The complicated roof caused construction delays and cost overruns when the stadium was being built and wasn’t fully automated when the stadium debuted last August. The roof has been open for only three major events to this point – one Falcons game and two Atlanta United matches – and until recently it hadn’t operated with the designed speed or efficiency. Compounding the issues, the closed roof leaked during several events, including during warmups for the college football national championship game in January. 

But stadium officials now say they have moved past all of that, with AMB Group CEO Steve Cannon describing the roof as “fully functioning.”

It performed as designed during the demonstration Wednesday, opening smoothly from the center to reveal the sky.

Mark Silvera, of Uni-Systems Engineering, which designed and supplied the mechanization equipment for the roof, said the stadium will be able to routinely open the roof in eight minutes without putting undue wear on the propulsion system.
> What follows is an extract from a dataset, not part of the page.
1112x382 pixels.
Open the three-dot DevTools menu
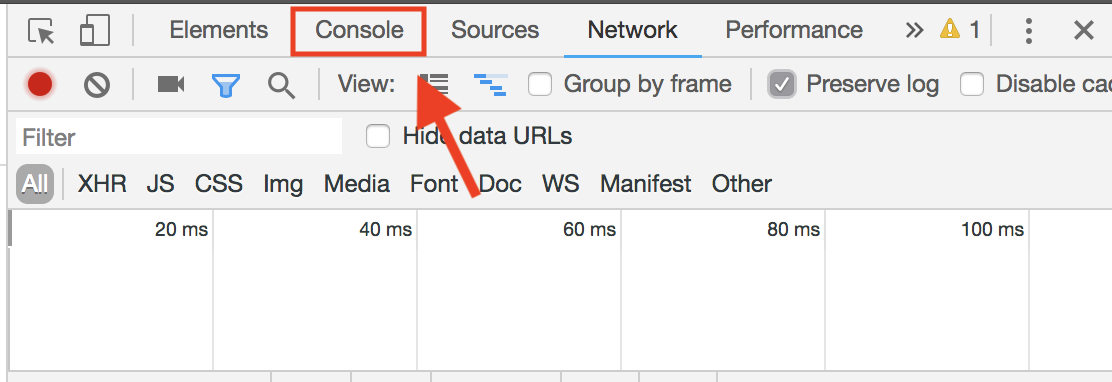click(1028, 30)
“That’s what we designed it for,” Silvera said.

The roof closes in about one minute less than it opens because it reaches full speed faster on closing, Silvera said.

Each of the roof’s eight triangular steel pieces, called petals, measures more than 200 feet long, weighs more than 500 tons and moves in straight lines along separate tracks. Each petal rests on eight bogies, which are two-wheeled mechanisms that sit on the track rails. When the roof is opened or closed, the motorized petals move along the tracks, which are attached to the 18,000-ton fixed portion of the roof.  The petals cantilever over the field when the roof is in the closed position.

The key to getting the roof to work as designed “was maintaining an even distribution of petal weight across the rails,” Egan said. “The petals were overly stiff as initially built, which ... put too much drag on the propulsion system.”

Going forward, it will be interesting to see how often the roof is open for Falcons and Atlanta United games. The teams’ owner, Arthur Blank, and other officials have said they plan to play more games with the roof open than closed. 

That would buck the trend of the four other NFL teams with retractable-roof stadiums. Collectively, the Arizona Cardinals, Dallas Cowboys, Houston Texans and Indianapolis Colts have chosen to play with their roofs open in only about one-third of the games. 

Egan said the Falcons will open their roof more often than those teams because “we built an outdoor stadium and put a roof on it.”

“That allows us to open the roof if there is a 25-percent chance of precipitation because we have drainage and because everything in this stadium is designed to get wet,” Egan said. “We’re going to open it as much as we can. Fan comfort will be the No. 1 priority.”

The NFL has said it would like to play Super Bowl LIII, which will be in Mercedes-Benz Stadium on Feb. 3, with the roof open if the weather is favorable – a big if, of course.